Toxic responses to acute, subchronic, and chronic oral administrations of monochlorobenzene to rodents.


Acute (single exposure), 14-d repeated exposure, 91-d subchronic, and 103-wk chronic toxicity studies of orally administered (gavage, in corn oil) monochlorobenzene were conducted in male and female Fischer-344 rats and B6C3F1 hybrid mice. A single exposure to 4000 mg/kg was lethal to male and female rats, while a single exposure to a dose as low as 1000 mg/kg was lethal to mice.
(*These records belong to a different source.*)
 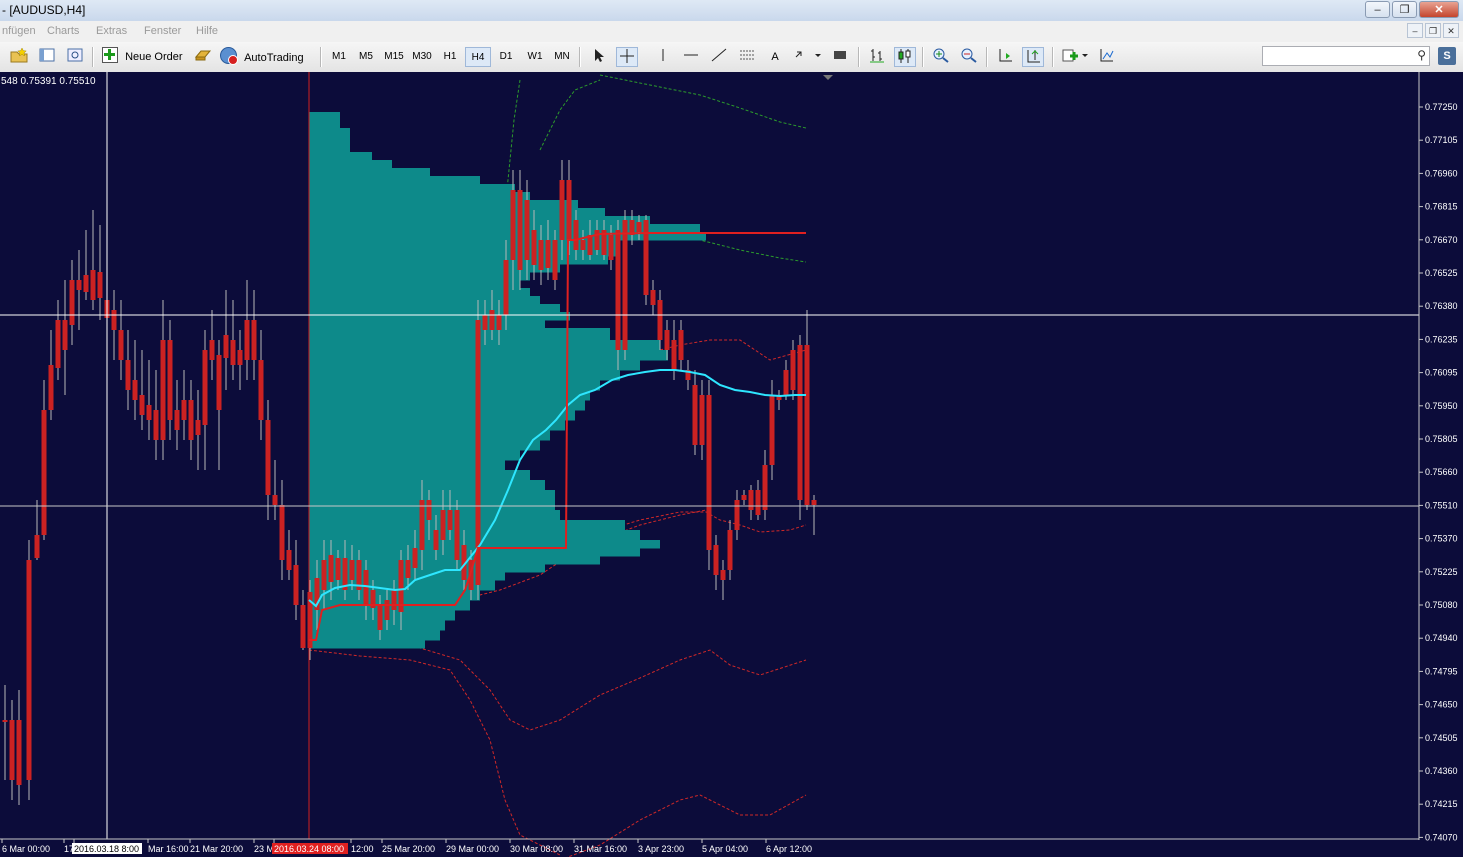 What do you see at coordinates (1422, 55) in the screenshot?
I see `search-icon: ⚲` at bounding box center [1422, 55].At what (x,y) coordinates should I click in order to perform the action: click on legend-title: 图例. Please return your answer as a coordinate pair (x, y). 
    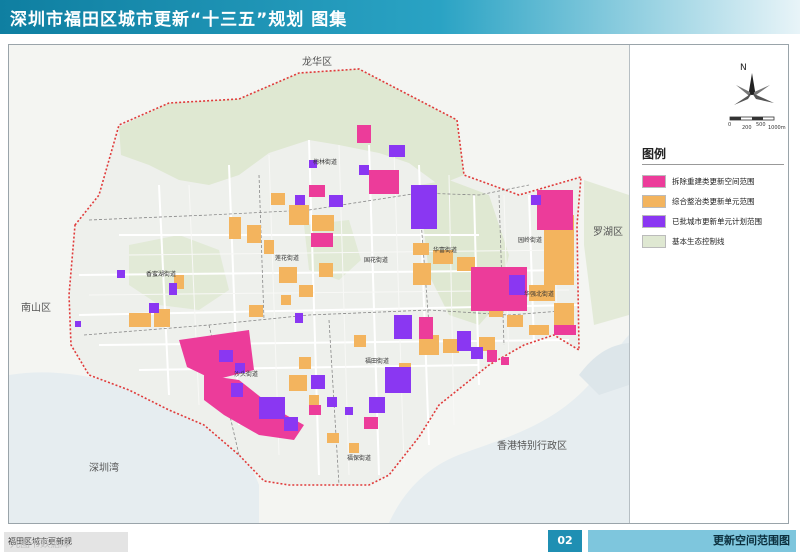
    Looking at the image, I should click on (713, 155).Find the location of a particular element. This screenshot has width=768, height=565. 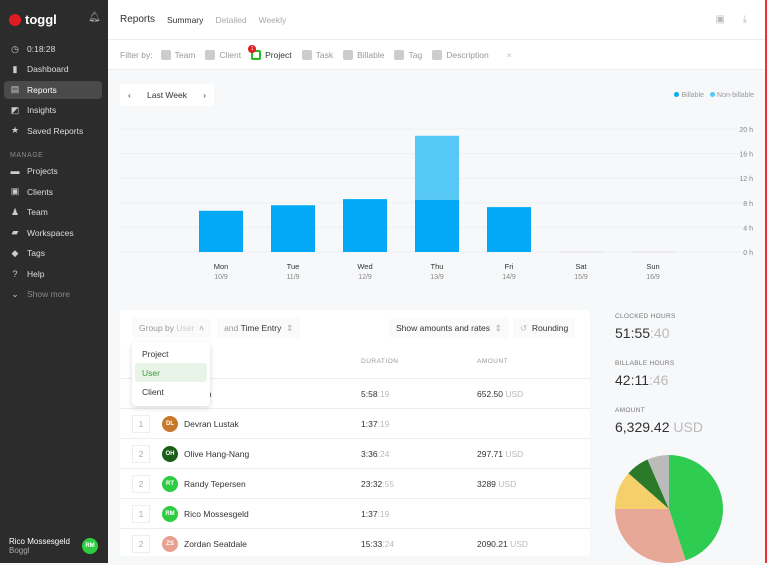

option-client: Client is located at coordinates (171, 392).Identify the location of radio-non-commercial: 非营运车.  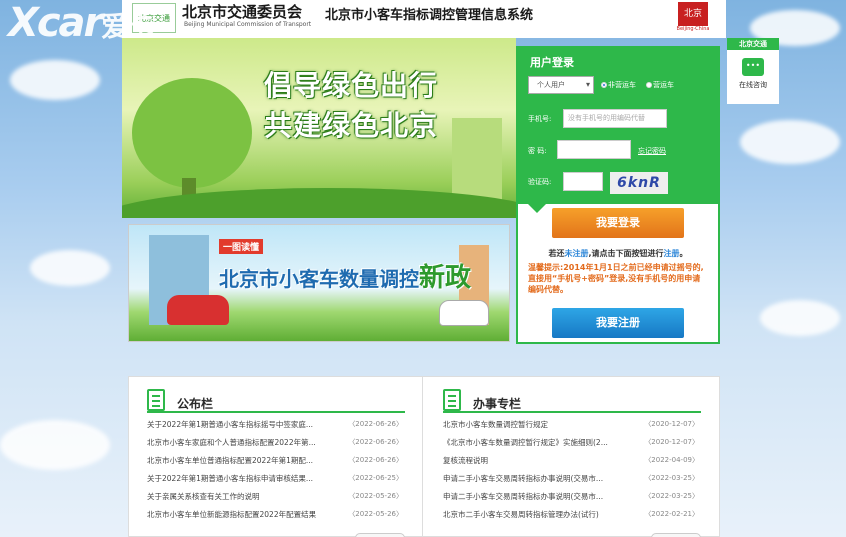
(618, 85).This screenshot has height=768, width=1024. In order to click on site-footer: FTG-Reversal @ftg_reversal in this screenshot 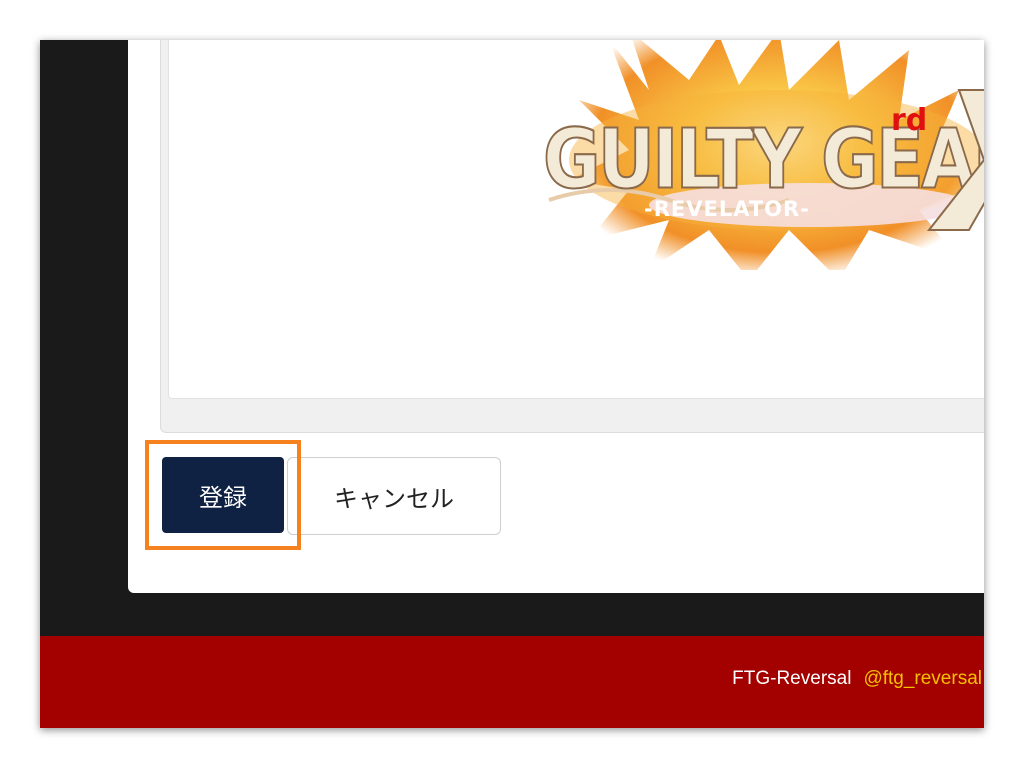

Fourteen daily exposures to 1000 mg/kg caused death in rats of both sexes, but neither survival nor clinical health were compromised at 500 mg/kg in rats or mice. In the 91-d studies, wherein monochlorobenzene was administered once daily, 5 d/wk, survival was reduced by doses of 500 mg/kg and higher in rats, and by doses of 250 mg/kg and higher in mice. Dose-dependent necrosis of the liver (hepatocytes), degeneration or focal necrosis of the renal proximal tubules, and lymphoid or myeloid depletion of the spleen, bone marrow, and thymus (mild to severe) were produced by doses of 250 mg/kg or greater of monochlorobenzene in both sexes of rats and mice, although the incidences of these lesions varied considerably by sex and species. Consistent changes in the circulating blood components were not observed, but a mild porphyrinuria was detected at the higher doses. No toxic effects were observed at doses of 125 mg/kg or less. In the 2-yr studies, wherein monochlorobenzene was administered once daily, 5 d/wk, doses of 30 or 60 mg/kg in male mice and 60 or 120 mg/kg in female mice and male and female rats did not produce any evidence of toxicity. Doses of 60 or 120 mg/kg caused slight (statistically significant at 120 mg/kg; p less than 0.05) increases in the frequencies of male rats with neoplastic nodules of the liver. Increased tumor frequencies were not observed in female rats or in male or female mice receiving monochlorobenzene.